West Nile virus (WNV) is a flavivirus (virus transmitted by mosquitoes and ticks) and is commonly found in Africa, West Asia, the Middle East, and the Caribbean. The Culex pipiens mosquito is a known vector (an agent that transmits the infectious disease from one organism to another) for the West Nile flavivirus. It is closely related to the St. Louis encephalitis virus that is found in the United States. It can infect humans, birds, mosquitoes, horses, and some other mammals. West Nile virus infection is also sometimes referred to as West Nile fever (WNF) or West Nile encephalitis (WNE).

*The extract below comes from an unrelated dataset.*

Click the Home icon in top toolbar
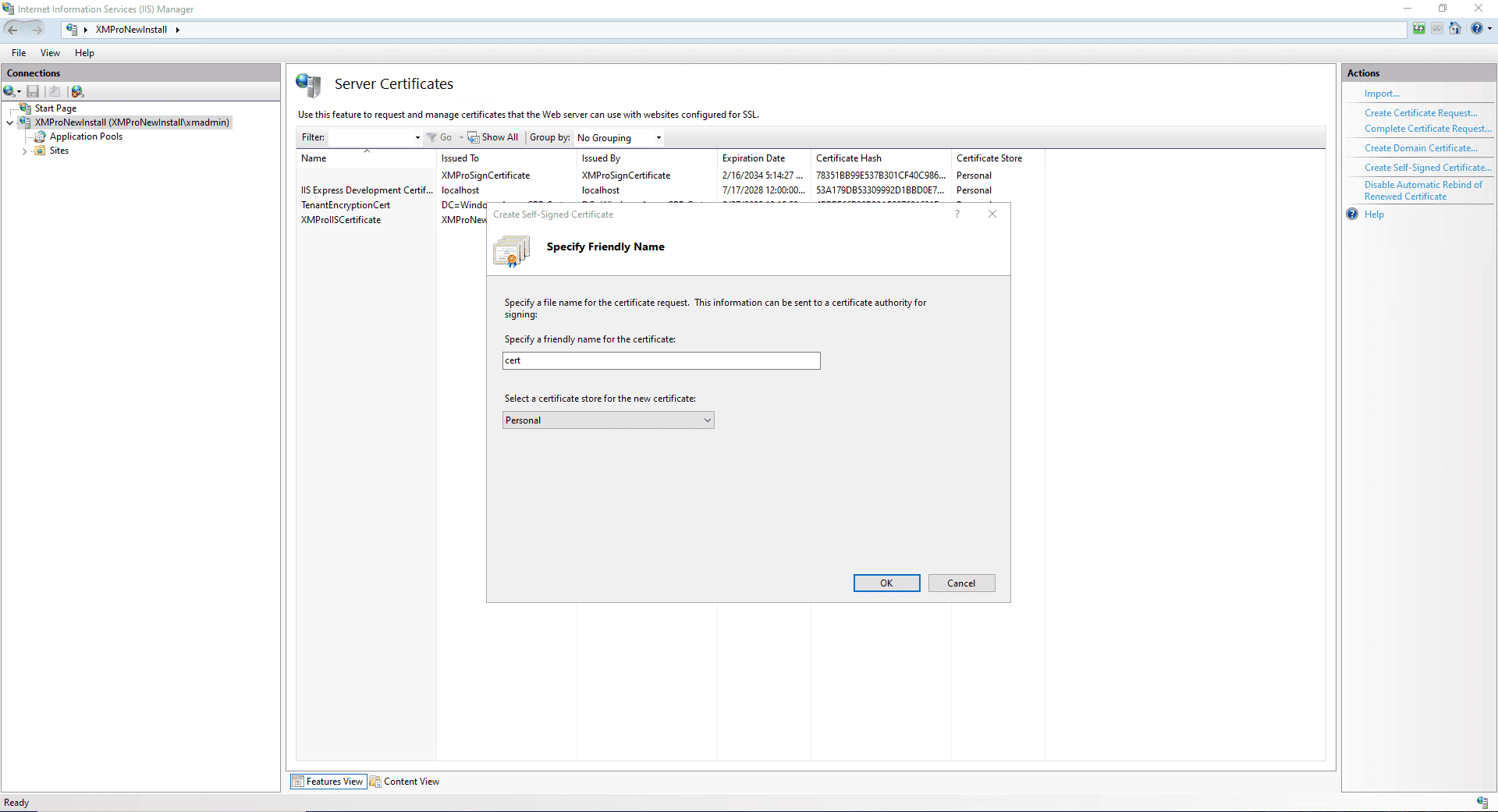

West Nile virus was discovered in 1937 in the West Nile district of Uganda. West Nile emerged in the United States for the first time in the New York City area in August 1999. There were 62 confirmed human cases and seven deaths during this outbreak, creating widespread concern. According to the U.S. Centers for Disease Control and Prevention (CDC), since 1999, nearly 42,000 people have been reported with West Nile virus. Almost 1,800 have died.
As of August 2015, 42 states had reported West Nile virus infections for the year in people, birds, or mosquitoes, according to the CDC. Of the 141 cases of West Nile virus in people reported to the CDC, 82 were classified as neuroinvasive disease (the most severe form of West Nice virus infection, involving the brain and nervous system, such as meningitis or encephalitis) and 59 were classified as non-neuroinvasive disease.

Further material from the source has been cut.